** Start of PROVIDED TEXT **

Use the strings utility with the –a option to force a bunch of reads from /dev/ksyms. Try running strings -a /dev/ksyms in your shell and see what output it produces. For more information, see the strings(1) man page.

In an editor, type in the first clause of the example script and save it in a file named ksyms.d:

syscall::read:entry
/curpsinfo->pr_psargs == "strings -a /dev/ksyms"/
{
        printf("read %u bytes to user address %x\n", arg2, arg1);
}

This first clause uses the expression curpsinfo->pr_psargs to access and match the command-line arguments of the strings command so that the script selects the correct read requests before tracing the arguments. Notice that by using operator == with a left argument that is an array of char and a right argument that is a string, the D compiler infers that the left argument should be promoted to a string and a string comparison should be performed. Type in and execute the command dtrace -q -s ksyms.d in one shell, and then type in the command strings -a /dev/ksyms in another shell. As strings executes, you will see output from DTrace similar to the following example:

# dtrace -q -s ksyms.d
read 8192 bytes to user address 80639fc
read 8192 bytes to user address 80639fc
read 8192 bytes to user address 80639fc
read 8192 bytes to user address 80639fc
...

** End of PROVIDED TEXT **

#### REQUIRED WORK
1: Rewrite the paragraph of the DTrace text that begins "This first clause uses" as a short bulleted list that keeps its main facts.
2: Summarize the DTrace text in two sentences.
3: Write the next part of the DTrace text, starting right after the sample output it ends on.

** Start of EXTRACTED DATA **

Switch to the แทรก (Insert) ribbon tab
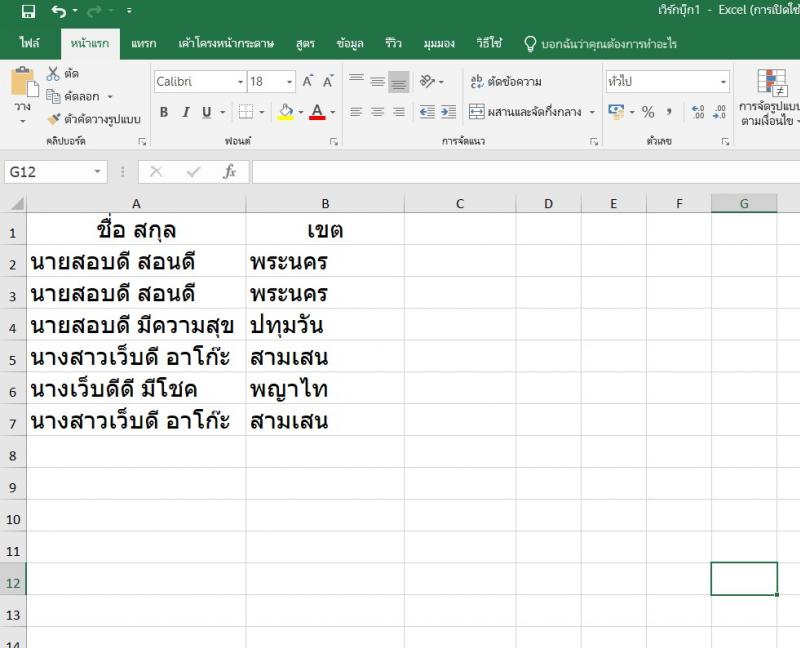Viewport: 800px width, 648px height. click(x=142, y=43)
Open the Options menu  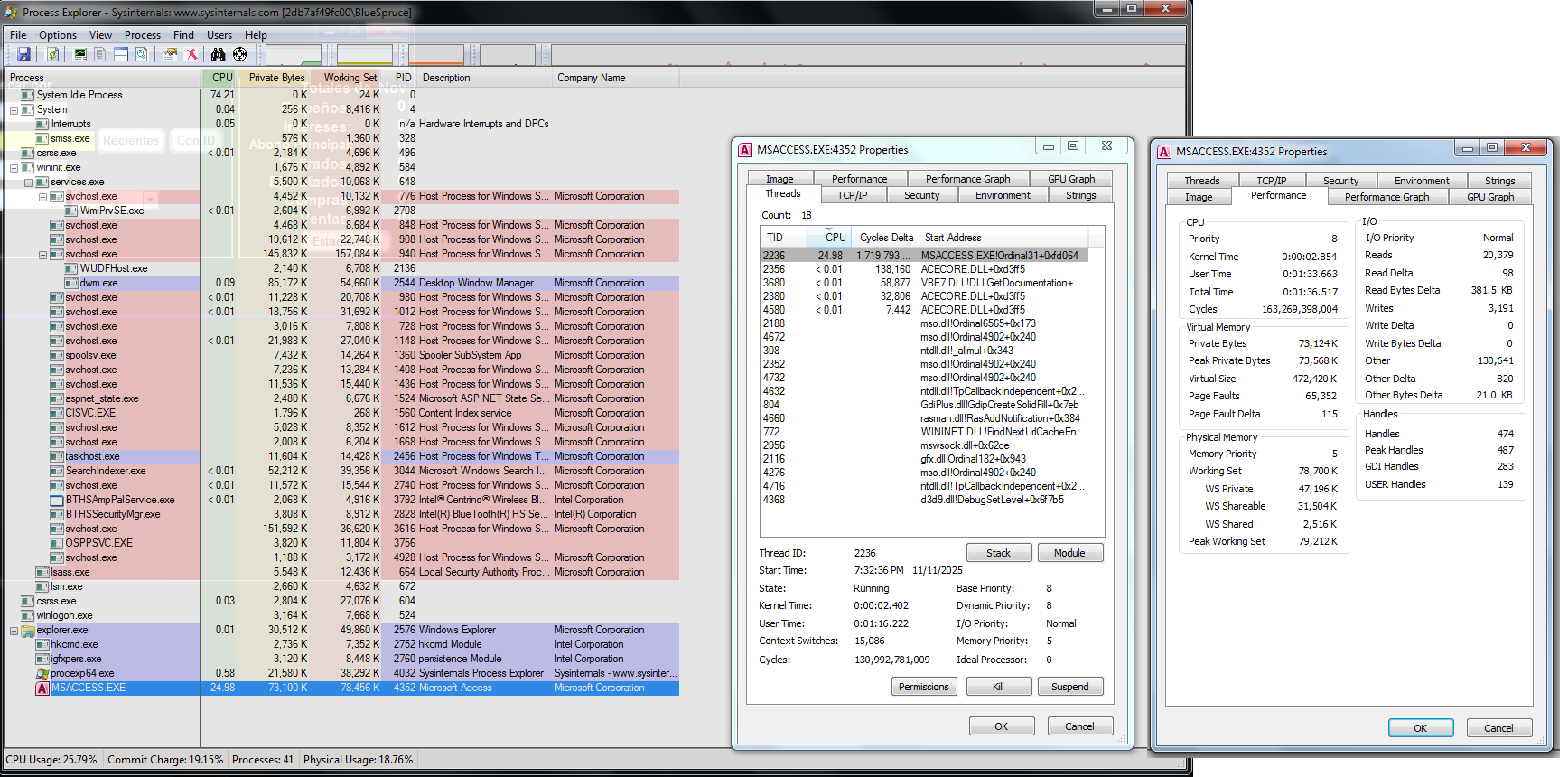(58, 35)
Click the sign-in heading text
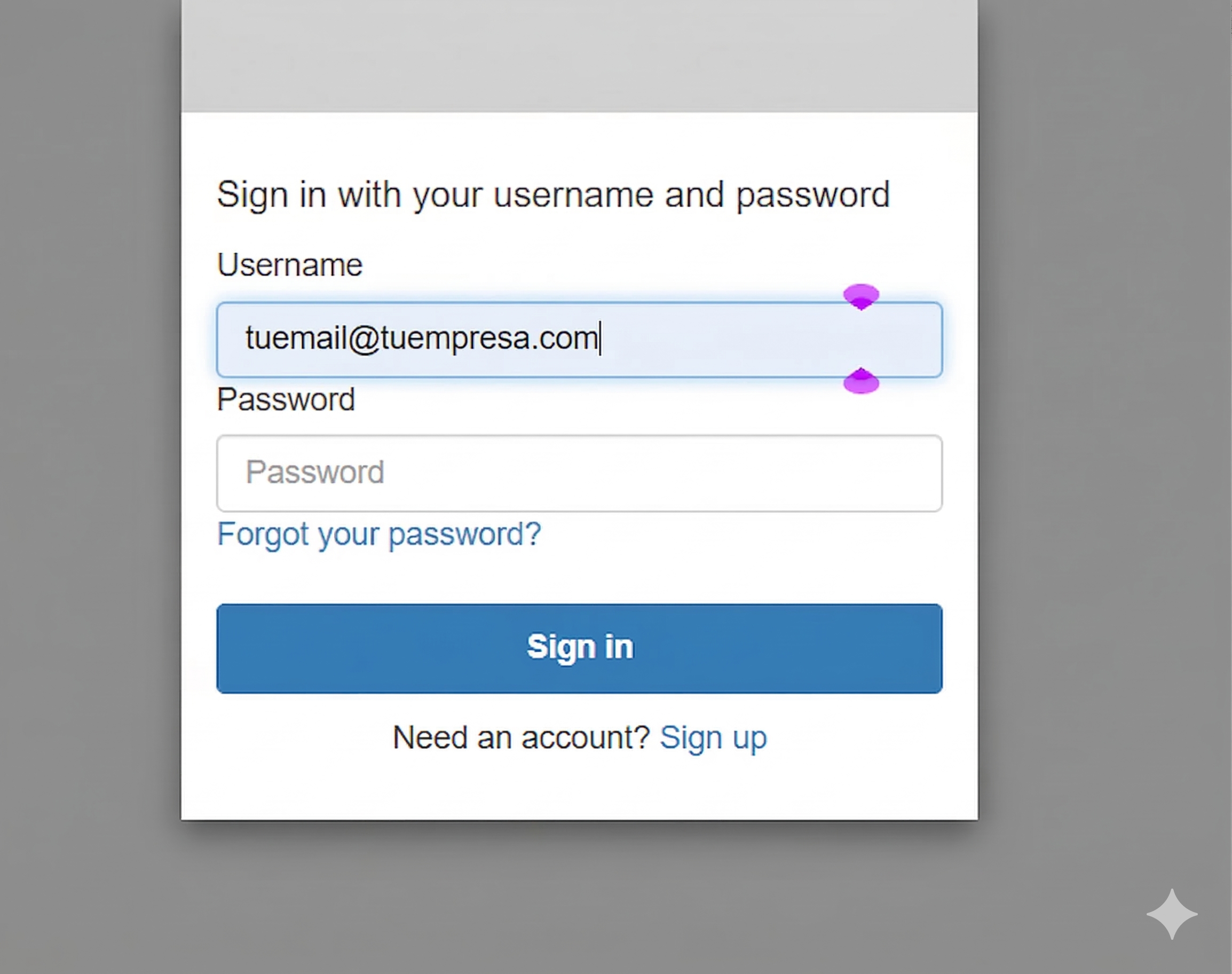1232x974 pixels. click(x=552, y=194)
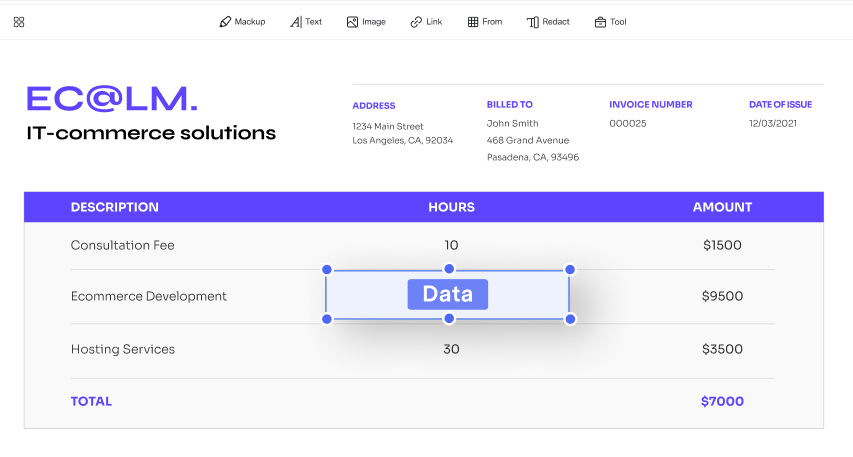Click the Image tool icon

point(352,22)
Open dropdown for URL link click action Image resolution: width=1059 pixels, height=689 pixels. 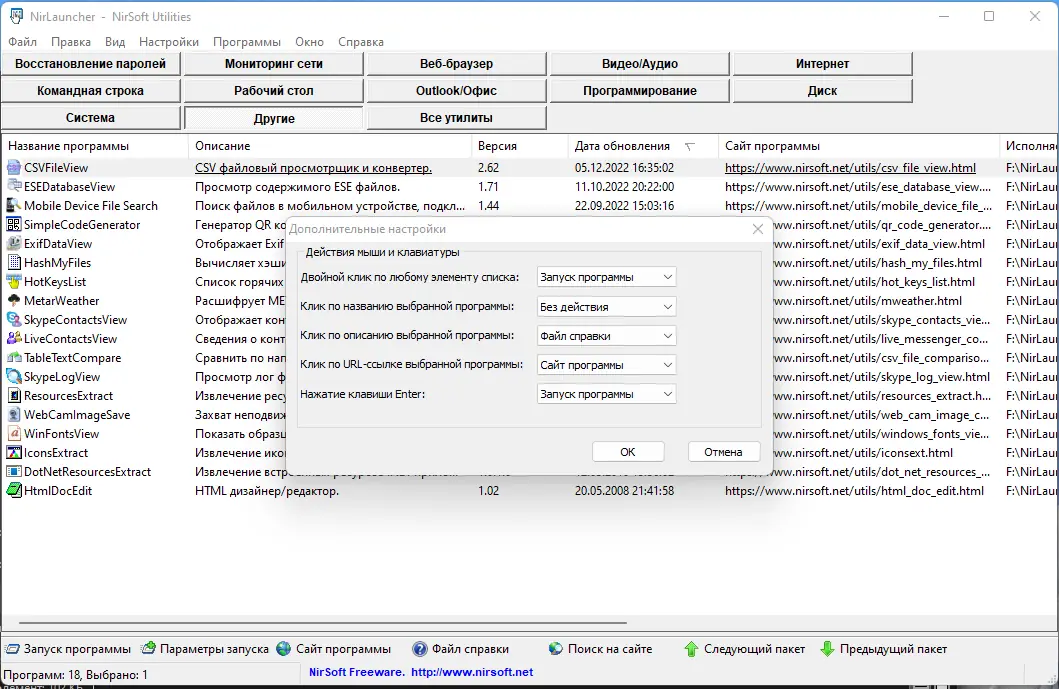click(606, 365)

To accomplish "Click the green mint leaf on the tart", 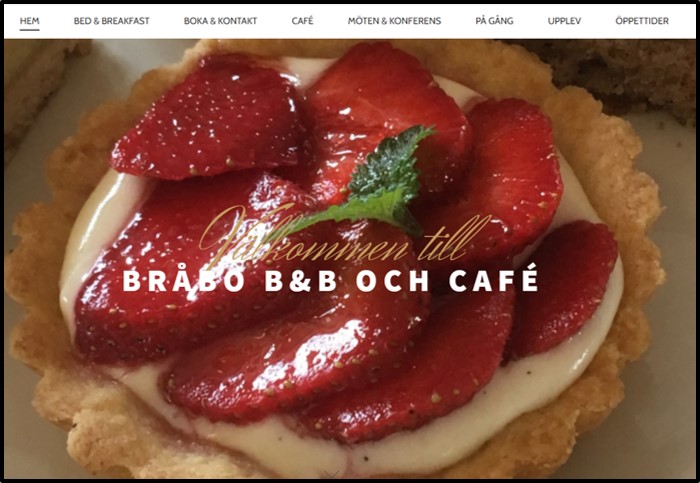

** End of EXTRACTED DATA **

#### ANSWERS TO THE TASKS
1:
- The first clause uses curpsinfo->pr_psargs to match the command-line arguments of the strings command, so the script selects the correct read requests before tracing their arguments.
- When operator == has an array of char on the left and a string on the right, the D compiler promotes the left argument to a string and performs a string comparison.
- Run dtrace -q -s ksyms.d in one shell, then run strings -a /dev/ksyms in another.
- As strings executes, DTrace prints output like the example shown.

2: Running strings -a /dev/ksyms forces a bunch of reads from /dev/ksyms, and a D script saved as ksyms.d traces them by matching the strings command's arguments through curpsinfo->pr_psargs. With dtrace -q -s ksyms.d running in one shell and strings in another, DTrace reports the number of bytes and the user address for each read.

3:
^C
#

This example can be extended using a common D programming technique to follow a thread from this initial read request deeper into the kernel. Upon entry to the kernel in syscall::read:entry, the next script sets a thread-local flag variable indicating this thread is of interest, and clears this flag on syscall::read:return. Once the flag is set, it can be used as a predicate on other probes to instrument kernel functions such as uiomove(). The DTrace function boundary tracing (fbt) provider publishes probes for entry and return to functions defined within the kernel, including those in the DDI. Type in the following source code which uses the fbt provider to instrument uiomove() and again save it in the file ksyms.d:

Example 10  Tracing the read and uiomove() Relationship
/*
 * When strings(1) invocation starts a read(2), set a watched flag on
 * the current thread.  When the read(2) finishes, clear the watched flag.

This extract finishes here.